Engineers are creating a low-power collision detector that mimics the locust avoidance response and could help robots, drones and even self-driving cars avoid collisions.
Plagues of locusts are made up of millions of insects that avoid bumping into one another thanks to their inbuilt Lobula Giant Movement Detector (LGMD), a specialised collision avoidance neuron.
According to Darsith Jayachandran, graduate student in engineering science and mechanics at Penn State University, the neuron receives two different signals. An image of an approaching locust falls on the avoiding locust’s eye. The closer the invading locust gets, the larger the image and the stronger this so-called excitation signal becomes. The other input is the change in angular velocity of the invading locust with respect to the avoiding locust.
“Because the neuron has two branches, the locust computes the changes in these two inputs and realises that something is going to collide,” Jayachandran said in a statement. “So the avoiding locust changes direction.”
According to Penn State, the researchers developed a compact, nanoscale collision detector using monolayer molybdenum sulphide as a photodetector. They placed the photo detector on top of a programmable floating gate memory architecture that can mimic the locust’s neuron response using only a small amount of energy.
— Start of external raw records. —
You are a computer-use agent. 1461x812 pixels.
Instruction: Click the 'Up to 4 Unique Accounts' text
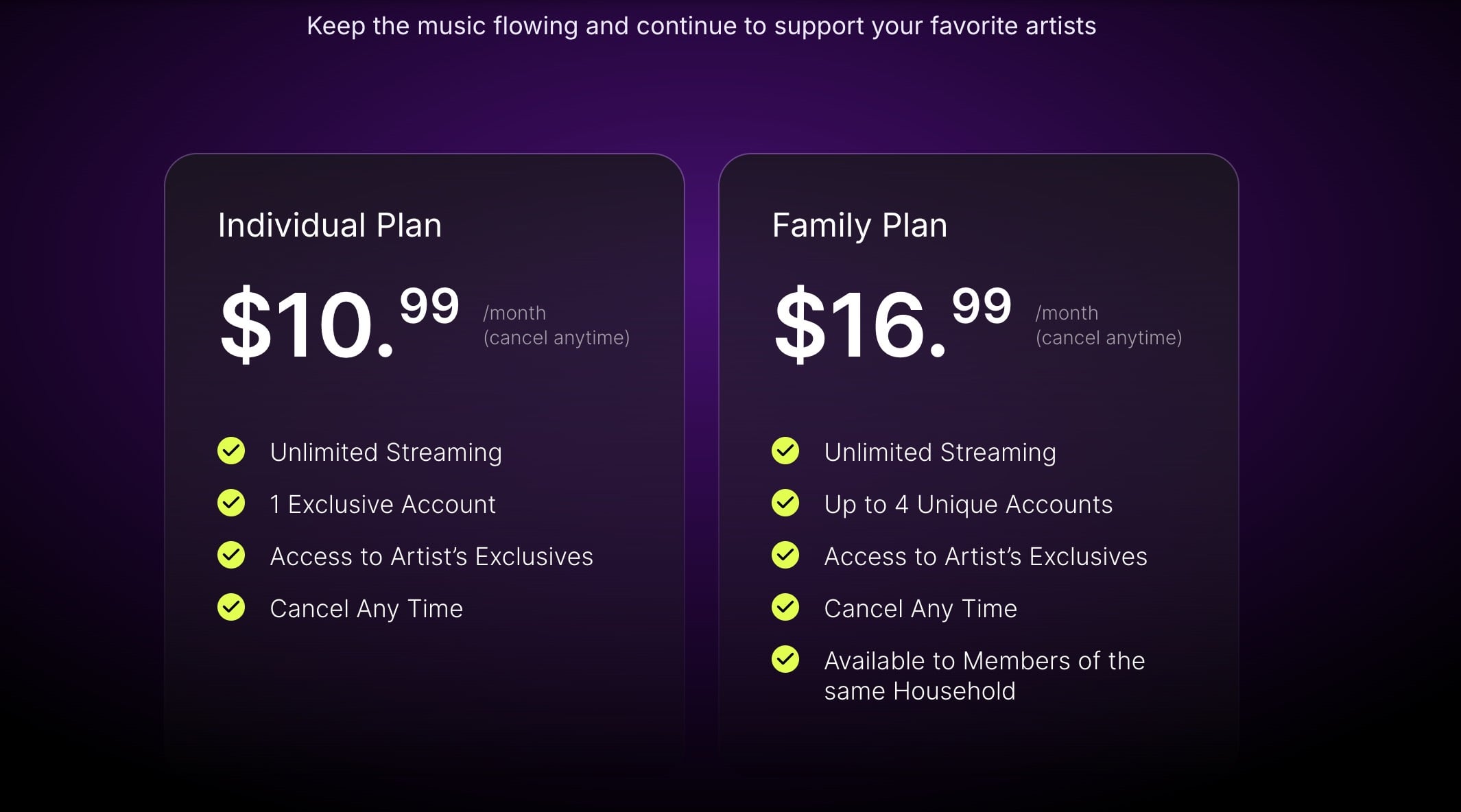coord(968,505)
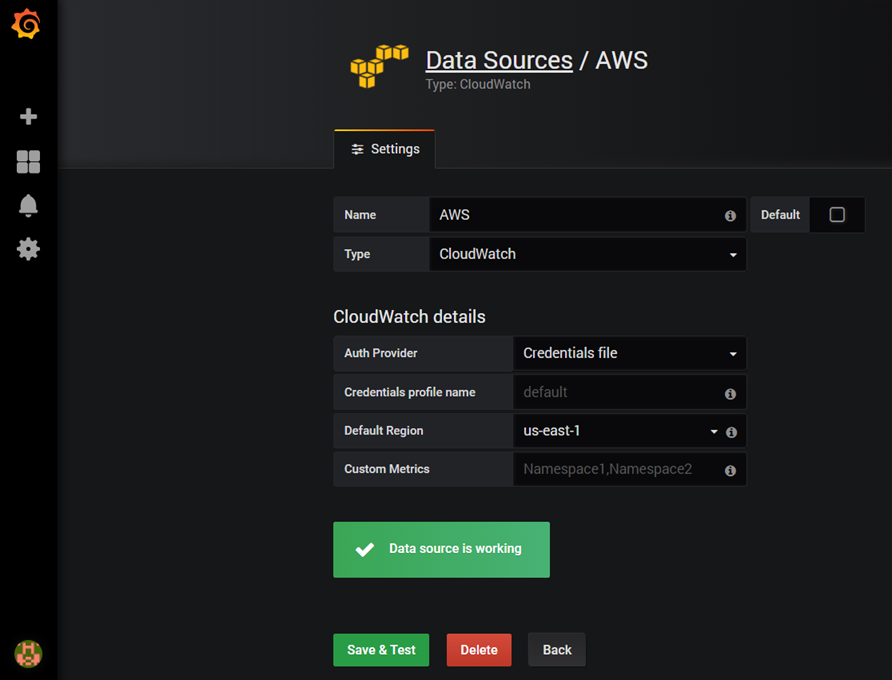Open the Alerting bell icon
This screenshot has height=680, width=892.
click(28, 206)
They report in Nature Electronics that this “is a leap forward towards the development of smart, low-cost, task-specific, energy efficient and miniaturised collision-avoidance systems.”
According to the researchers, locusts move at two to three miles per hour and make directional changes in hundreds of milliseconds. The decision to move employs non-linear mathematics and miniscule energy expenditure.
This quick reaction and modest energy use is attractive for mechanised collision detectors as current detectors for autonomous vehicles are very large and very heavy. The researchers’ collision detector responds in two seconds.
The photodetector causes an increase in device current in response to an oncoming object – the excitatory signal – while the underlying programmable memory stack always causes a decrease in the current, the inhibitory signal. When an object approaches, the excitatory signal is added to the inhibitory stimuli, causing a non-monotonic change in the device current, mimicking the escape response of the LGMD neuron found in locusts.
“While locusts can only avoid collisions with other locusts, our device can detect potential collisions of a variety of objects at varying speeds,” said Saptarshi Das, assistant professor of engineering science and mechanics at Penn State.
The researchers have so far tested the device with objects on a direct collision path and the still need to optimise the responses for additional situations.
“We can’t do every measurement, every situation,” said Aaryan Oberoi, graduate student in engineering science and mechanics. “So we developed a numerical model. We can also test if multiple devices on the same chip would work better. So far, it looks like a single device will be sufficient. However, a multi-pixel collision detector array can offer collision avoidance in 3D space.”